WHAT NEEDS TO BE DONE: Please convert every line of the listing below into a JSON list of strings, one string per line, leaving out any blank lines.

RECORD EXTRACTS:
══════════════════════════════

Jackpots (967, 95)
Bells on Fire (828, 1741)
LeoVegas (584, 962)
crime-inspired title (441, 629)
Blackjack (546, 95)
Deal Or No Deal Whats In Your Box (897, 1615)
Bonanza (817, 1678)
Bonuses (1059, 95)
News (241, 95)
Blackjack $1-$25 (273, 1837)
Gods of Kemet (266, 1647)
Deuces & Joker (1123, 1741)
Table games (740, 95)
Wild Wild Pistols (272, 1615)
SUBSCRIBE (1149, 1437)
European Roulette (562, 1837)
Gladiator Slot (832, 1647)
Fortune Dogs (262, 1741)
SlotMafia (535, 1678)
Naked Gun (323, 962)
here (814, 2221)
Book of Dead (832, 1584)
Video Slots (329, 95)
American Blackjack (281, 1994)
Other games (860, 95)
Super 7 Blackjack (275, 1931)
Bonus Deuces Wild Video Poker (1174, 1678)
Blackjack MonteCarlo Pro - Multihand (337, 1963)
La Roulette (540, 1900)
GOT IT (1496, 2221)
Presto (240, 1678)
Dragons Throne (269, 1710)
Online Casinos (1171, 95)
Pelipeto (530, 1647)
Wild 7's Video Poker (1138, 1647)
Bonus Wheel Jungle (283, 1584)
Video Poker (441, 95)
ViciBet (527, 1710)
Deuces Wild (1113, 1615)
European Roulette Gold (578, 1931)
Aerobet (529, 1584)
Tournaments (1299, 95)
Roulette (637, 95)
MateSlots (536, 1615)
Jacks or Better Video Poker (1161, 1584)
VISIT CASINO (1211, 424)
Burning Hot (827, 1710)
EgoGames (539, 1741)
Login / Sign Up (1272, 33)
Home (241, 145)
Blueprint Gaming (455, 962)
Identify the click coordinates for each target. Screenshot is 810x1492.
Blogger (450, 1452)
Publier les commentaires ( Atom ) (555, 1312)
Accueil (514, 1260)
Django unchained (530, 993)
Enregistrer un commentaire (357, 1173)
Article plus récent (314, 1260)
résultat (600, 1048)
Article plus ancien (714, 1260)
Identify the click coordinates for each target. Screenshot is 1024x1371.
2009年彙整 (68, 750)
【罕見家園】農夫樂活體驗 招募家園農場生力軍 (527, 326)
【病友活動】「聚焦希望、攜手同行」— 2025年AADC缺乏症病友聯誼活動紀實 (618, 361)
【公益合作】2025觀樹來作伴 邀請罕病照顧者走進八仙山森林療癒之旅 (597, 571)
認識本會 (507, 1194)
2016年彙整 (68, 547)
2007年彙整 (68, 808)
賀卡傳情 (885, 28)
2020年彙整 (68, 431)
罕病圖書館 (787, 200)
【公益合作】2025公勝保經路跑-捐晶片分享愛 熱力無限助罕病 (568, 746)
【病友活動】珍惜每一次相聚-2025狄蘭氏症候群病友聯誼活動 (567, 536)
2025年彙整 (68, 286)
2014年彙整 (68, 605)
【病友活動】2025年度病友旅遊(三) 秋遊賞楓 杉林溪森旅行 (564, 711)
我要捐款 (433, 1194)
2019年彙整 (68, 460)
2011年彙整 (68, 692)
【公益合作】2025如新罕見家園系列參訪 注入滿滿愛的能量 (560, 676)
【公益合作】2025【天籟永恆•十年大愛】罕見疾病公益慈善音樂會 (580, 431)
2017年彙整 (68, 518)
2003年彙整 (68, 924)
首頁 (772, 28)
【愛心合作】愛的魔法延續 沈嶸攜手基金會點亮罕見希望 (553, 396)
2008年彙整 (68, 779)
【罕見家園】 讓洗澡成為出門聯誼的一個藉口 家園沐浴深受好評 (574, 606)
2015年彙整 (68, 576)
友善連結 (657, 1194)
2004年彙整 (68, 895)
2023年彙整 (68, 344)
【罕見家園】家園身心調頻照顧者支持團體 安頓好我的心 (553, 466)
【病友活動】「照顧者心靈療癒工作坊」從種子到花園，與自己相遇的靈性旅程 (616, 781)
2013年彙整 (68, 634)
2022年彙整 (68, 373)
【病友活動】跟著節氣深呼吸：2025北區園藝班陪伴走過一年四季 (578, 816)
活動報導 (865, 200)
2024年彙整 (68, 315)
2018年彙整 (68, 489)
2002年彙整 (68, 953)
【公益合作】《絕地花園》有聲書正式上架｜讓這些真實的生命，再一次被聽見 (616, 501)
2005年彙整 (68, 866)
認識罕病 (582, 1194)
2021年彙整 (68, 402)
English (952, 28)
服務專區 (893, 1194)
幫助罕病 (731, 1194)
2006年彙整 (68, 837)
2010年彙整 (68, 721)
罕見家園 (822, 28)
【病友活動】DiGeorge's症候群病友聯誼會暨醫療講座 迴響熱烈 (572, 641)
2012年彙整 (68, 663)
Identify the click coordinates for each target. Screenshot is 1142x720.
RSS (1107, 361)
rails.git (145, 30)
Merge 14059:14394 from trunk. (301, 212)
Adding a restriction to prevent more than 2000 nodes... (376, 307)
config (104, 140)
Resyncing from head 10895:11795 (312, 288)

══════════════════════════════

CORRECT OUTPUT:
[
  "Jackpots (967, 95)",
  "Bells on Fire (828, 1741)",
  "LeoVegas (584, 962)",
  "crime-inspired title (441, 629)",
  "Blackjack (546, 95)",
  "Deal Or No Deal Whats In Your Box (897, 1615)",
  "Bonanza (817, 1678)",
  "Bonuses (1059, 95)",
  "News (241, 95)",
  "Blackjack $1-$25 (273, 1837)",
  "Gods of Kemet (266, 1647)",
  "Deuces & Joker (1123, 1741)",
  "Table games (740, 95)",
  "Wild Wild Pistols (272, 1615)",
  "SUBSCRIBE (1149, 1437)",
  "European Roulette (562, 1837)",
  "Gladiator Slot (832, 1647)",
  "Fortune Dogs (262, 1741)",
  "SlotMafia (535, 1678)",
  "Naked Gun (323, 962)",
  "here (814, 2221)",
  "Book of Dead (832, 1584)",
  "Video Slots (329, 95)",
  "American Blackjack (281, 1994)",
  "Other games (860, 95)",
  "Super 7 Blackjack (275, 1931)",
  "Bonus Deuces Wild Video Poker (1174, 1678)",
  "Blackjack MonteCarlo Pro - Multihand (337, 1963)",
  "La Roulette (540, 1900)",
  "GOT IT (1496, 2221)",
  "Presto (240, 1678)",
  "Dragons Throne (269, 1710)",
  "Online Casinos (1171, 95)",
  "Pelipeto (530, 1647)",
  "Wild 7's Video Poker (1138, 1647)",
  "Bonus Wheel Jungle (283, 1584)",
  "Video Poker (441, 95)",
  "ViciBet (527, 1710)",
  "Deuces Wild (1113, 1615)",
  "European Roulette Gold (578, 1931)",
  "Aerobet (529, 1584)",
  "Tournaments (1299, 95)",
  "Roulette (637, 95)",
  "MateSlots (536, 1615)",
  "Jacks or Better Video Poker (1161, 1584)",
  "VISIT CASINO (1211, 424)",
  "Burning Hot (827, 1710)",
  "EgoGames (539, 1741)",
  "Login / Sign Up (1272, 33)",
  "Home (241, 145)",
  "Blueprint Gaming (455, 962)",
  "Identify the click coordinates for each target. Screenshot is 810x1492.",
  "Blogger (450, 1452)",
  "Publier les commentaires ( Atom ) (555, 1312)",
  "Accueil (514, 1260)",
  "Django unchained (530, 993)",
  "Enregistrer un commentaire (357, 1173)",
  "Article plus récent (314, 1260)",
  "résultat (600, 1048)",
  "Article plus ancien (714, 1260)",
  "Identify the click coordinates for each target. Screenshot is 1024x1371.",
  "2009年彙整 (68, 750)",
  "【罕見家園】農夫樂活體驗 招募家園農場生力軍 (527, 326)",
  "【病友活動】「聚焦希望、攜手同行」— 2025年AADC缺乏症病友聯誼活動紀實 (618, 361)",
  "【公益合作】2025觀樹來作伴 邀請罕病照顧者走進八仙山森林療癒之旅 (597, 571)",
  "認識本會 (507, 1194)",
  "2016年彙整 (68, 547)",
  "2007年彙整 (68, 808)",
  "賀卡傳情 (885, 28)",
  "2020年彙整 (68, 431)",
  "罕病圖書館 (787, 200)",
  "【公益合作】2025公勝保經路跑-捐晶片分享愛 熱力無限助罕病 (568, 746)",
  "【病友活動】珍惜每一次相聚-2025狄蘭氏症候群病友聯誼活動 (567, 536)",
  "2025年彙整 (68, 286)",
  "2014年彙整 (68, 605)",
  "【病友活動】2025年度病友旅遊(三) 秋遊賞楓 杉林溪森旅行 (564, 711)",
  "我要捐款 (433, 1194)",
  "2019年彙整 (68, 460)",
  "2011年彙整 (68, 692)",
  "【公益合作】2025如新罕見家園系列參訪 注入滿滿愛的能量 (560, 676)",
  "【公益合作】2025【天籟永恆•十年大愛】罕見疾病公益慈善音樂會 (580, 431)",
  "2017年彙整 (68, 518)",
  "2003年彙整 (68, 924)",
  "首頁 (772, 28)",
  "【愛心合作】愛的魔法延續 沈嶸攜手基金會點亮罕見希望 (553, 396)",
  "2008年彙整 (68, 779)",
  "【罕見家園】 讓洗澡成為出門聯誼的一個藉口 家園沐浴深受好評 (574, 606)",
  "2015年彙整 (68, 576)",
  "友善連結 (657, 1194)",
  "2004年彙整 (68, 895)",
  "2023年彙整 (68, 344)",
  "【罕見家園】家園身心調頻照顧者支持團體 安頓好我的心 (553, 466)",
  "【病友活動】「照顧者心靈療癒工作坊」從種子到花園，與自己相遇的靈性旅程 (616, 781)",
  "2013年彙整 (68, 634)",
  "2022年彙整 (68, 373)",
  "【病友活動】跟著節氣深呼吸：2025北區園藝班陪伴走過一年四季 (578, 816)",
  "活動報導 (865, 200)",
  "2024年彙整 (68, 315)",
  "2018年彙整 (68, 489)",
  "2002年彙整 (68, 953)",
  "【公益合作】《絕地花園》有聲書正式上架｜讓這些真實的生命，再一次被聽見 (616, 501)",
  "2005年彙整 (68, 866)",
  "認識罕病 (582, 1194)",
  "2021年彙整 (68, 402)",
  "English (952, 28)",
  "服務專區 (893, 1194)",
  "幫助罕病 (731, 1194)",
  "2006年彙整 (68, 837)",
  "2010年彙整 (68, 721)",
  "罕見家園 (822, 28)",
  "【病友活動】DiGeorge's症候群病友聯誼會暨醫療講座 迴響熱烈 (572, 641)",
  "2012年彙整 (68, 663)",
  "Identify the click coordinates for each target. Screenshot is 1142x720.",
  "RSS (1107, 361)",
  "rails.git (145, 30)",
  "Merge 14059:14394 from trunk. (301, 212)",
  "Adding a restriction to prevent more than 2000 nodes... (376, 307)",
  "config (104, 140)",
  "Resyncing from head 10895:11795 (312, 288)"
]